Все трое умолкли, согнутые тяжелой ношей общей тайны.
Дядя Массео был прав.
Марко мысленно представил себе устье реки, каким они увидели его четыре месяца назад. Черный поток впадал в море, окаймленный густыми зарослями. Путешественники собирались только пополнить запасы пресной воды и заняться починкой двух галер, потрепанных штормом. Им не следовало удаляться от берега, но Марко наслушался рассказов о великом городе за невысокими горами.
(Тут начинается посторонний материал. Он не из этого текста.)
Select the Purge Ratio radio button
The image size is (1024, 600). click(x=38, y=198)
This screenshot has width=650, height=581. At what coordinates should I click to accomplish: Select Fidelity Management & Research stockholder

И поскольку ремонт должен был продлиться десять дней, Марко в сопровождении сорока воинов хана отправился через горы, чтобы узнать, что находится за ними. С вершины он разглядел далеко в лесной чаще каменную башню, взметнувшуюся ввысь, ослепительно сияющую в лучах восходящего солнца. Башня стала для него маяком, все больше и больше распаляя любопытство.
И все же мертвая тишина леса, окружавшая их всю дорогу до башни, должна была бы его насторожить. Она не нарушалась ни тревожным рокотом барабанов, как сейчас, ни пением птиц, ни криками обезьян. Город мертвых просто ждал их.
Проникновение в него явилось страшной ошибкой. За нее пришлось заплатить больше чем кровью.
Трое Поло перевели взгляд на галеры, сгоревшие до ватерлинии. Словно срубленное дерево, рухнула мачта. Два десятилетия назад отец, дядя и Марко покинули итальянскую землю и, неся с собой печать Папы Григория X, отправились в страну монголов, дойдя до дворцов и садов великого хана в Шанду. Но там они застряли надолго, подобно попавшим в клетку куропаткам. Став фаворитами при ханском дворе, трое Поло ощущали себя пленниками — причем удерживали их не цепи, а безграничная, назойливая дружба Хубилая. Отправиться в обратный путь означало оскорбить благодетеля. Но в конце концов им повезло — великий Хубилай-хан освободил их от придворных обязанностей и отправил сопровождать принцессу Кокеджин к ее жениху в Персию, после чего они рассчитывали возвратиться в родную Венецию.